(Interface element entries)
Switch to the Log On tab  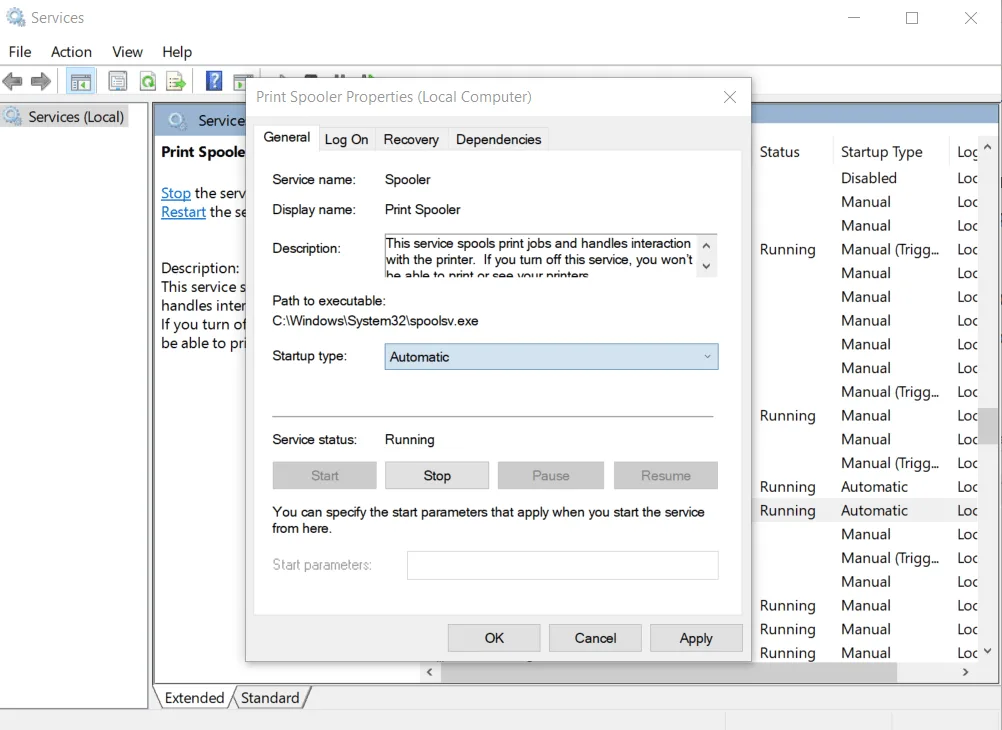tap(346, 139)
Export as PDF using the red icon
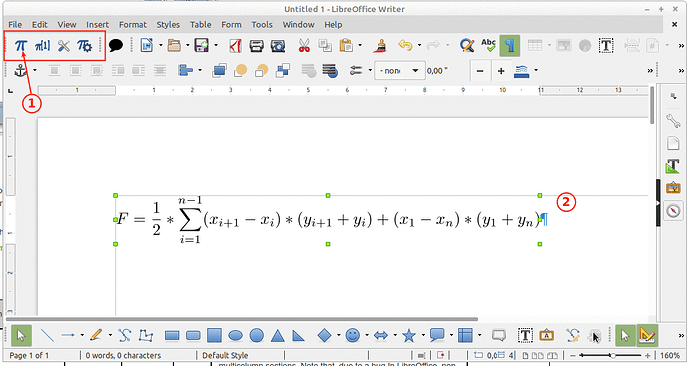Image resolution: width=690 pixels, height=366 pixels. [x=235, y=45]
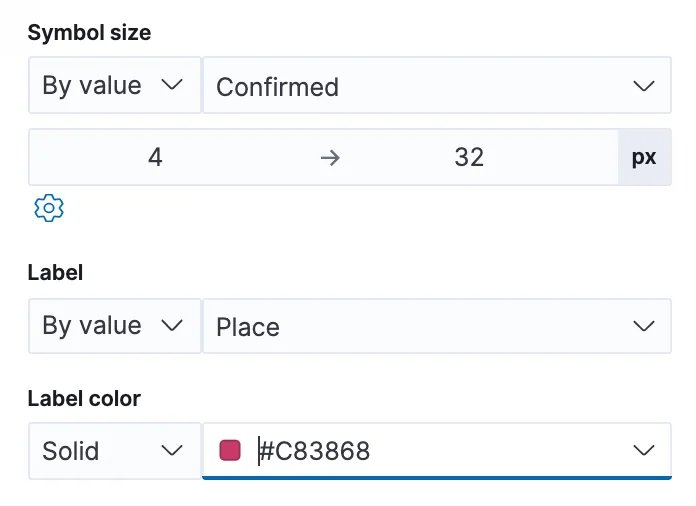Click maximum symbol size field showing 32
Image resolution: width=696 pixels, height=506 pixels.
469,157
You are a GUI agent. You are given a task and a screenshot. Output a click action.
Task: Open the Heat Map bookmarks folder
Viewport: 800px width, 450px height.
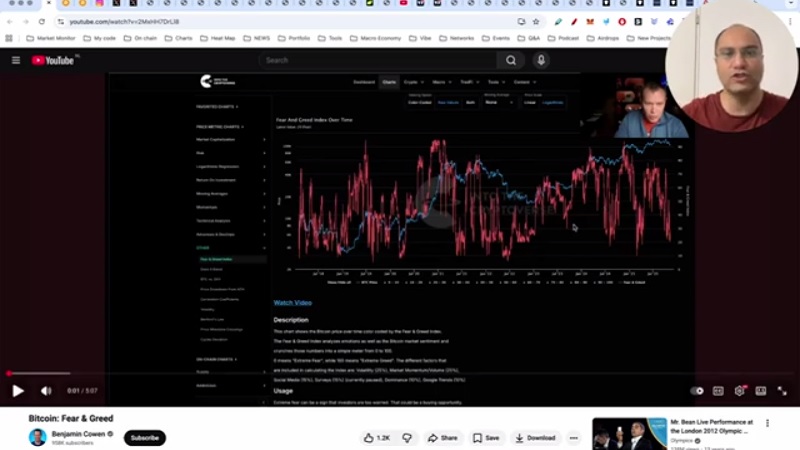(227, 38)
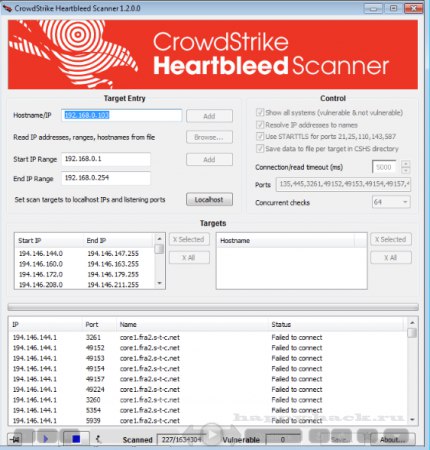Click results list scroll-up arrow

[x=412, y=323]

- STATED EXERCISE:
Rewrite everything from the line containing "You are a GUI" down to the end of the entries, putting "favorites" in place of "bookmarks" and changing nothing else. Leave the pictures out of your answer.

- OUTPUT:
You are a GUI agent. You are given a task and a screenshot. Output a click action.
Task: Open the Heat Map favorites folder
Viewport: 800px width, 450px height.
(227, 38)
Click results list scroll-up arrow

[x=412, y=323]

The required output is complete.